** start of Article **
Wednesday, June 19th, 2019

Big win: Lizzie Williams took out stage three of the Santos Women’s Tour. Photo: Elesa KurtzIn scorching conditions, Lizzie Williams soloed to a gritty win in stage three of the Santos Women’s Tour on Monday that posed no threat to her Orica-AIS teammate Katrin Garfoot’s overall lead.

Williams won the 100.8km circuit race at Lyndoch by 19 seconds from Garfoot, who won the sprint for second ahead of NSW’s Lauren Kitchen (HiTec Products) and four others who were strung out, while the peloton came in at 4 minutes 28 seconds.

“It was hot out there,” said Williams, from Victoria, also lauding her NSW teammate Amanda Spratt, the national road champion who was with the leaders after a solo move she made was brought back by their rivals, while Williams and Garfoot sat on.

“We had strong girls out there and we knew we could get the numbers.

“‘Spratty’ was just a workhorse out there, dangling off the front like a rabbit.

“It allowed me to be able to sit on the whole time and that’s why ultimately I had the energy to go with about four kilometres to go, and that’s teamwork.”

Garfoot, who continues to lead the tour overall going into Tuesday night’s fourth and final stage in Adelaide’s Victoria Park, also praised Spratt’s daring but useful move.

Garfoot said that after Spratt was caught on the last climb: “I got told to go for it on the climb but that didn’t really work, so we waited until it came back together.

“It was cat and mouse out there, everyone of course covered me and not the others so Lizzie got away to take out the win.”

While Garfoot is still leading overall, she is still on the same time as Kitchen, Shelley Olds (Cylance) and Danielle King (Wiggle High5).
** end of Article **
** start of Given information **
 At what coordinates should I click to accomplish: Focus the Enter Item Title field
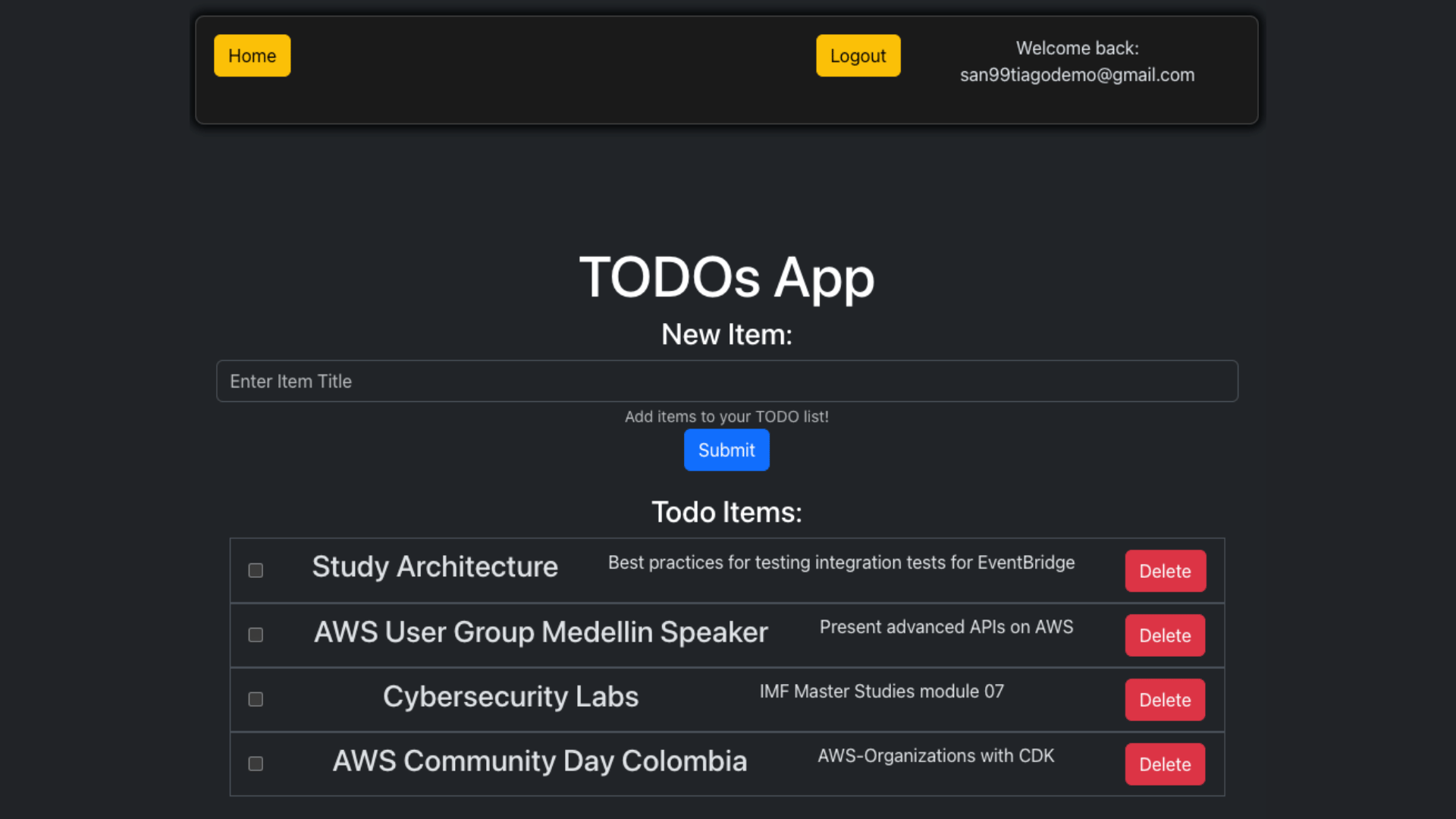tap(726, 381)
** end of Given information **
_Problems to work on_:
1. According to the race report, why did Williams have enough energy to attack with about four kilometers to go? Answer in one to three sentences.
2. List every team named in the race report.
3. Transcribe the part of the race report that begins at the words "Williams won the" and ends after "minutes 28 seconds.".

_Results in order_:
1. Spratt did the work at the front of the race, so Williams could sit on the whole time. That saved her enough energy to attack with about four kilometers left.

2. Orica-AIS, HiTec Products, Cylance, Wiggle High5

3.
Williams won the 100.8km circuit race at Lyndoch by 19 seconds from Garfoot, who won the sprint for second ahead of NSW’s Lauren Kitchen (HiTec Products) and four others who were strung out, while the peloton came in at 4 minutes 28 seconds.